Site Reliability Engineers, in turn, are responsible for ensuring that production services meet all target SLOs defined in the SLA. They do this by focusing on the reliability through a set of practices that are more or less standardized across the industry. Some of the most common practices include:

  • Continuous monitoring of availability and performance characteristics;
  • Troubleshooting failures and eliminating degradation issues;
  • Improving overall stability and scalability through automation to keep all key metrics within expected ranges;
  • Preparing for disaster recovery through continuous stress testing using the error budget, an agreed upon timeframe in which a service can be degraded or unavailable.

Performance SLOs are important goals, but they are only important if a service is available. Availability is so important that it's sometimes mistakenly considered the only SLA component. Finding the right SLI to measure availability can be challenging. It's service-specific and depends on a variety of factors, such as the underlying infrastructure, architecture, etc.
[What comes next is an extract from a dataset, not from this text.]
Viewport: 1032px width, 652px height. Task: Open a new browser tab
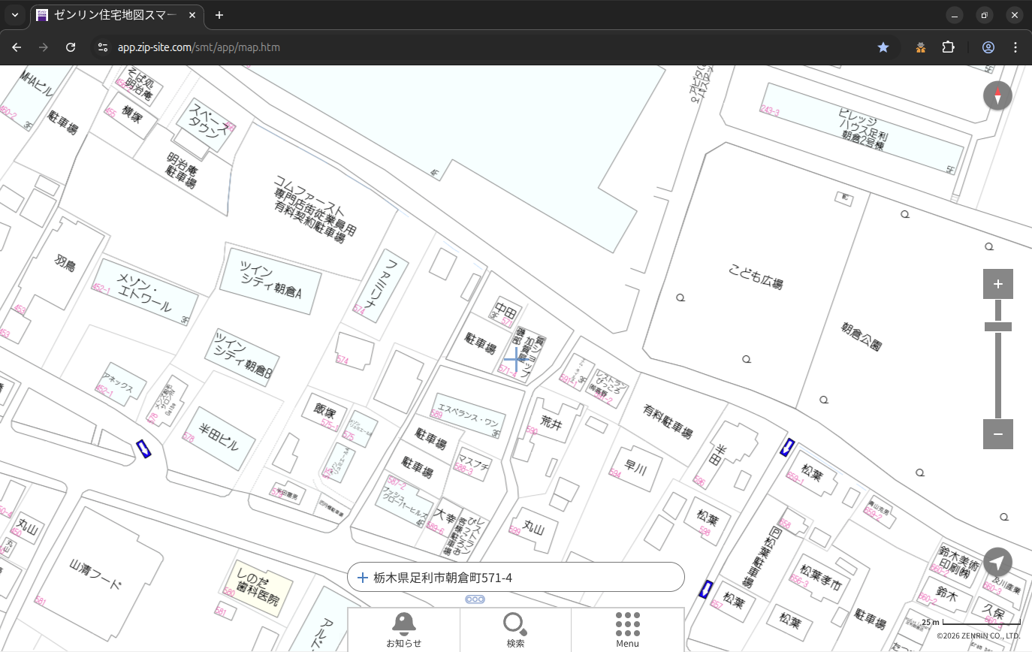pyautogui.click(x=219, y=15)
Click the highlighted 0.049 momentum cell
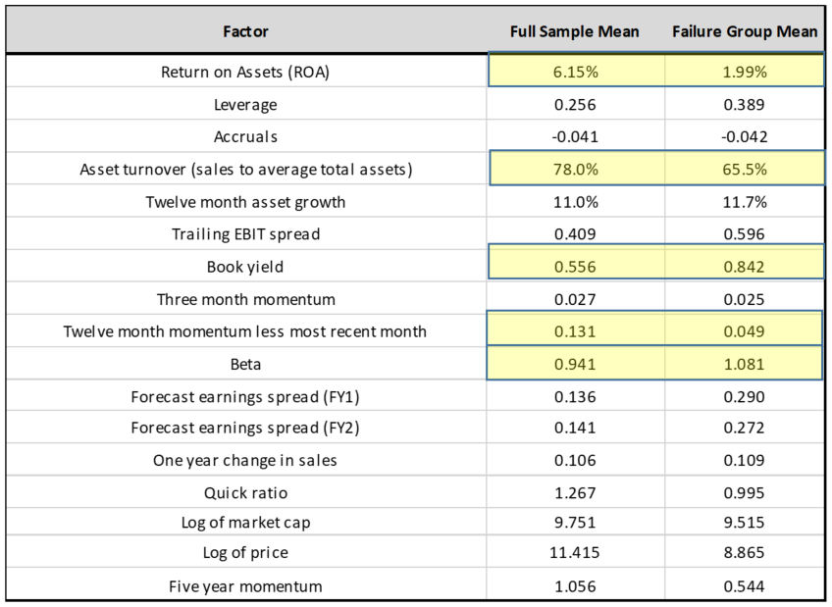Image resolution: width=832 pixels, height=607 pixels. (x=745, y=331)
In SLO form, availability is expressed as a percentage in what is called "nines" notation. For example, in the clouds, the most common availability SLO is 99.9%, which is called "3-nines". However, you are unlikely to find it higher than 99.999%, or "5-nines". The actual availability of a service in percent is basically calculated as the ratio of the time a service is available to the total uptime (which includes downtime) over the past year.

It is interesting that people who use the nines notation are actually referring to the time when a service is a sort of allowed to be down. This downtime, which is literally allowed by the SLA, forms what is called the error budget. While targeting 100% availability is hardly feasible, it turns out that from a practical point of view, it is more beneficial to commit to a lower availability. Even if all technical possibilities exist to provide more "nines". At certain levels, services with a higher availability will not be noticed by the majority of customers, so it's probably not worth the effort. However, having some error budget opens the doors to experimentation and less stressful deployments of new product features.

It is also useful to know how to estimate a potential downtime, the amount of time when your system may be out of service. To do this, remember that the availability SLO is defined for one-year period. Therefore, 60s by 60m by 24h by 365d gives us 31536000 seconds of a total uptime. Then, if the availability is "five-nines" (99.999%), then the downtime is 0.001%, or 31536000 * 0.001% => 31536000 * 0.00001 = 315.36 sec, which is about 5.256 minutes per year that the service can be down. A similar calculation for "three-nines" (99.9%) availability shows that the service can be down for 31536000 * 0.001 = 31536 seconds, or 525.6 minutes, or 8.76 hours per year.


  • Site Reliability Engineering (SRE) focuses on ensuring production services meet requirements for production readiness and can be trusted and relied upon.
  • A Service Level Agreement (SLA) contains expectations in the form of Service Level Objectives (SLOs) and penalties if not met.
  • SLOs define annual performance and availability goals for production services.
  • Service Level Indicators (SLIs) are metrics chosen to measure SLOs, sampled over short periods like seconds to minutes.
  • SREs ensure services meet SLOs through standardized practices like monitoring, emergency response, and capacity planning.
  • Availability is the most important SLA component and is expressed as percentages or "nines" denoting hours of annual downtime allowed.
  • The 99.9% availability SLO allows 8.76 hours of annual downtime while 99.999% allows 5.256 minutes.
  • Allowing some downtime forms an "error budget" even if 100% uptime is technically possible.
  • Higher availability beyond a certain level may not be noticeable to most customers.
  • Calculating allowed downtime involves determining the total seconds in a year and applying the percentage downtime allowed.